• [Task brief]:
The answer must be the data, repeated exactly.
******************************
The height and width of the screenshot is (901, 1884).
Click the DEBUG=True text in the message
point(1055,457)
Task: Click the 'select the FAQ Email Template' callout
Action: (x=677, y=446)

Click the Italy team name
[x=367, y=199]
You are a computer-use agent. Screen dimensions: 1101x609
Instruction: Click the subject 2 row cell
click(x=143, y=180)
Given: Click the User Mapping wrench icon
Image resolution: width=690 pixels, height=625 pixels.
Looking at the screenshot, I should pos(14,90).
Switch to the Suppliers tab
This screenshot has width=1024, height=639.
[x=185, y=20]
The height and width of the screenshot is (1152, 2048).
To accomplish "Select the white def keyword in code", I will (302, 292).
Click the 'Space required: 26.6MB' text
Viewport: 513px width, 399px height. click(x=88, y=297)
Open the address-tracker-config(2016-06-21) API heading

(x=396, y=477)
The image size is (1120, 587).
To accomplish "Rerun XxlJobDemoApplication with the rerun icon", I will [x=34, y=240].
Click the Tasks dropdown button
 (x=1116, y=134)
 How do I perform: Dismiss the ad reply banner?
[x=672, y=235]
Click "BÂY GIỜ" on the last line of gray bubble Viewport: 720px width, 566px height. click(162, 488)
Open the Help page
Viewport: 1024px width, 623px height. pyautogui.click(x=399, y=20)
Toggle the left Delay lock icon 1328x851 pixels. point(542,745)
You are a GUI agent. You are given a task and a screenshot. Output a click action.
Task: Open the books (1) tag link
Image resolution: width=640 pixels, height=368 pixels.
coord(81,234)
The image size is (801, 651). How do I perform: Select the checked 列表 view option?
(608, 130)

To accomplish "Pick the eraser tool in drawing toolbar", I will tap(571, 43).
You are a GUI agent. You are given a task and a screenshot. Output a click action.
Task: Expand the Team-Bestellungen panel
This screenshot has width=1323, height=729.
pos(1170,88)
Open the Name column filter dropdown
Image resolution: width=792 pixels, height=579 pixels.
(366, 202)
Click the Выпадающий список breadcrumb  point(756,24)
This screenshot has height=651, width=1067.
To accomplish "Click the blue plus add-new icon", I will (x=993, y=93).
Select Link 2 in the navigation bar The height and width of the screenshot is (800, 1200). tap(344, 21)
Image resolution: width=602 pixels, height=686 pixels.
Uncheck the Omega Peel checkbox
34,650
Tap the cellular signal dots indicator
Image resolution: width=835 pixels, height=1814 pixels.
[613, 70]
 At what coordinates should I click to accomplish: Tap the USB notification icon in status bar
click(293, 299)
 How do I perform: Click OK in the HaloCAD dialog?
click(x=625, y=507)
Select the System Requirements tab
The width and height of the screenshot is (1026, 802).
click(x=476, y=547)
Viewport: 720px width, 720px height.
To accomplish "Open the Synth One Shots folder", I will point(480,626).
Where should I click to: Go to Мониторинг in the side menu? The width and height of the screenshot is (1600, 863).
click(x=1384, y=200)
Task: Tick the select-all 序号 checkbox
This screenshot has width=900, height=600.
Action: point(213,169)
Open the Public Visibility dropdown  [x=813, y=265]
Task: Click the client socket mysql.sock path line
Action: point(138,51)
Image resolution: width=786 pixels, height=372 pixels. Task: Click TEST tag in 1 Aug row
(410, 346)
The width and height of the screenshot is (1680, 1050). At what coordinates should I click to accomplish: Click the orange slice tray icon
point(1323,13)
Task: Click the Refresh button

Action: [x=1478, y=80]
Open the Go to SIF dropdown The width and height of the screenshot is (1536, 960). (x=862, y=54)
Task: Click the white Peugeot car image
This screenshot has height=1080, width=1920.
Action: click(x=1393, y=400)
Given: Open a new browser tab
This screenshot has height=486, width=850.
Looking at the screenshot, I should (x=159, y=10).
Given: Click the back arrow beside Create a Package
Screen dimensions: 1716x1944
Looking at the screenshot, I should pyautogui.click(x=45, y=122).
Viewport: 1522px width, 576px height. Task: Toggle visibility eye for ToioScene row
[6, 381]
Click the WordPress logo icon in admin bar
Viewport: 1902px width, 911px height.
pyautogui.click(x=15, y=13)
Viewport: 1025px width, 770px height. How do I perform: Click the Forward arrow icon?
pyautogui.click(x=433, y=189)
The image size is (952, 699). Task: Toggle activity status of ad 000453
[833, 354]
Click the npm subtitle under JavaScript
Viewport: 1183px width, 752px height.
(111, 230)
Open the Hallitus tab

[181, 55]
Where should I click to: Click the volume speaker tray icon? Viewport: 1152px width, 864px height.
******************************
• [Solution]:
The height and width of the screenshot is (901, 1884).
Click the DEBUG=True text in the message
point(1055,457)
Task: Click the 'select the FAQ Email Template' callout
Action: (x=677, y=446)

Click the Italy team name
[x=367, y=199]
You are a computer-use agent. Screen dimensions: 1101x609
Instruction: Click the subject 2 row cell
click(x=143, y=180)
Given: Click the User Mapping wrench icon
Image resolution: width=690 pixels, height=625 pixels.
Looking at the screenshot, I should pos(14,90).
Switch to the Suppliers tab
This screenshot has width=1024, height=639.
[x=185, y=20]
The height and width of the screenshot is (1152, 2048).
To accomplish "Select the white def keyword in code", I will (302, 292).
Click the 'Space required: 26.6MB' text
Viewport: 513px width, 399px height. click(x=88, y=297)
Open the address-tracker-config(2016-06-21) API heading

(x=396, y=477)
The image size is (1120, 587).
To accomplish "Rerun XxlJobDemoApplication with the rerun icon", I will [x=34, y=240].
Click the Tasks dropdown button
 (x=1116, y=134)
 How do I perform: Dismiss the ad reply banner?
[x=672, y=235]
Click "BÂY GIỜ" on the last line of gray bubble Viewport: 720px width, 566px height. click(162, 488)
Open the Help page
Viewport: 1024px width, 623px height. pyautogui.click(x=399, y=20)
Toggle the left Delay lock icon 1328x851 pixels. point(542,745)
You are a GUI agent. You are given a task and a screenshot. Output a click action.
Task: Open the books (1) tag link
Image resolution: width=640 pixels, height=368 pixels.
coord(81,234)
The image size is (801, 651). How do I perform: Select the checked 列表 view option?
(608, 130)

To accomplish "Pick the eraser tool in drawing toolbar", I will tap(571, 43).
You are a GUI agent. You are given a task and a screenshot. Output a click action.
Task: Expand the Team-Bestellungen panel
This screenshot has width=1323, height=729.
pos(1170,88)
Open the Name column filter dropdown
Image resolution: width=792 pixels, height=579 pixels.
(366, 202)
Click the Выпадающий список breadcrumb  point(756,24)
This screenshot has height=651, width=1067.
To accomplish "Click the blue plus add-new icon", I will (x=993, y=93).
Select Link 2 in the navigation bar The height and width of the screenshot is (800, 1200). tap(344, 21)
Image resolution: width=602 pixels, height=686 pixels.
Uncheck the Omega Peel checkbox
34,650
Tap the cellular signal dots indicator
Image resolution: width=835 pixels, height=1814 pixels.
[613, 70]
 At what coordinates should I click to accomplish: Tap the USB notification icon in status bar
click(293, 299)
 How do I perform: Click OK in the HaloCAD dialog?
click(x=625, y=507)
Select the System Requirements tab
The width and height of the screenshot is (1026, 802).
click(x=476, y=547)
Viewport: 720px width, 720px height.
To accomplish "Open the Synth One Shots folder", I will point(480,626).
Where should I click to: Go to Мониторинг in the side menu? The width and height of the screenshot is (1600, 863).
click(x=1384, y=200)
Task: Tick the select-all 序号 checkbox
This screenshot has width=900, height=600.
Action: point(213,169)
Open the Public Visibility dropdown  [x=813, y=265]
Task: Click the client socket mysql.sock path line
Action: point(138,51)
Image resolution: width=786 pixels, height=372 pixels. Task: Click TEST tag in 1 Aug row
(410, 346)
The width and height of the screenshot is (1680, 1050). At what coordinates should I click to accomplish: Click the orange slice tray icon
point(1323,13)
Task: Click the Refresh button

Action: [x=1478, y=80]
Open the Go to SIF dropdown The width and height of the screenshot is (1536, 960). (x=862, y=54)
Task: Click the white Peugeot car image
This screenshot has height=1080, width=1920.
Action: click(x=1393, y=400)
Given: Open a new browser tab
This screenshot has height=486, width=850.
Looking at the screenshot, I should (x=159, y=10).
Given: Click the back arrow beside Create a Package
Screen dimensions: 1716x1944
Looking at the screenshot, I should pyautogui.click(x=45, y=122).
Viewport: 1522px width, 576px height. Task: Toggle visibility eye for ToioScene row
[6, 381]
Click the WordPress logo icon in admin bar
Viewport: 1902px width, 911px height.
pyautogui.click(x=15, y=13)
Viewport: 1025px width, 770px height. How do I perform: Click the Forward arrow icon?
pyautogui.click(x=433, y=189)
The image size is (952, 699). Task: Toggle activity status of ad 000453
[833, 354]
Click the npm subtitle under JavaScript
Viewport: 1183px width, 752px height.
(111, 230)
Open the Hallitus tab

[181, 55]
Where should I click to: Click the volume speaker tray icon? Viewport: 1152px width, 864px height.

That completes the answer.